Alarming Clock

Alarming Clock UNICEF from Chris Purdie on Vimeo.

The inspiration for Alarming Clock came from the feeling of being disarmed and disenchanted by the overwhelming amount of horrible news happening around the world, reported in the news, but made to feel entertaining or pacifying. I was impressed with the scrolling text on most television news programs, one bad thing after another. We become desensitized and either stop watching or stop paying attention. Not because we don’t care but because there is so little if anything we can do to keep up with so much corruption and bad behavior. Alarming Clock was meant to move people to a similar reaction.
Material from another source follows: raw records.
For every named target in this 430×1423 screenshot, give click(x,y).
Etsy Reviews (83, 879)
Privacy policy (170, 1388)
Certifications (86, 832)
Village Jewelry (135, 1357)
I replaced the digital clock with a few extra seven-segment LED displays to be able to have scrolling text where numbers would normally be displayed. The text is statistics about poverty in the United States, statistics about poverty in third world countries, and information about global warming. The pace of the text, the small amount of letters displayed at any moment (five letters at a time), and the strange letters used due to the limitations of the seven-segment LED display require the viewer to maintain a trance like focus. An alarm clock is meant to wake us up by the sounding of an alarm but not actually cause any alarm, commonly only causing us to push the snooze button and go back to sleep. I felt this object, coupled with the content and delivery of the scrolling text, would be a poetic statement about the helplessness we feel when we hear of horrific news from around the world.

Alarming Clock – Snooze 1 from Chris Purdie on Vimeo.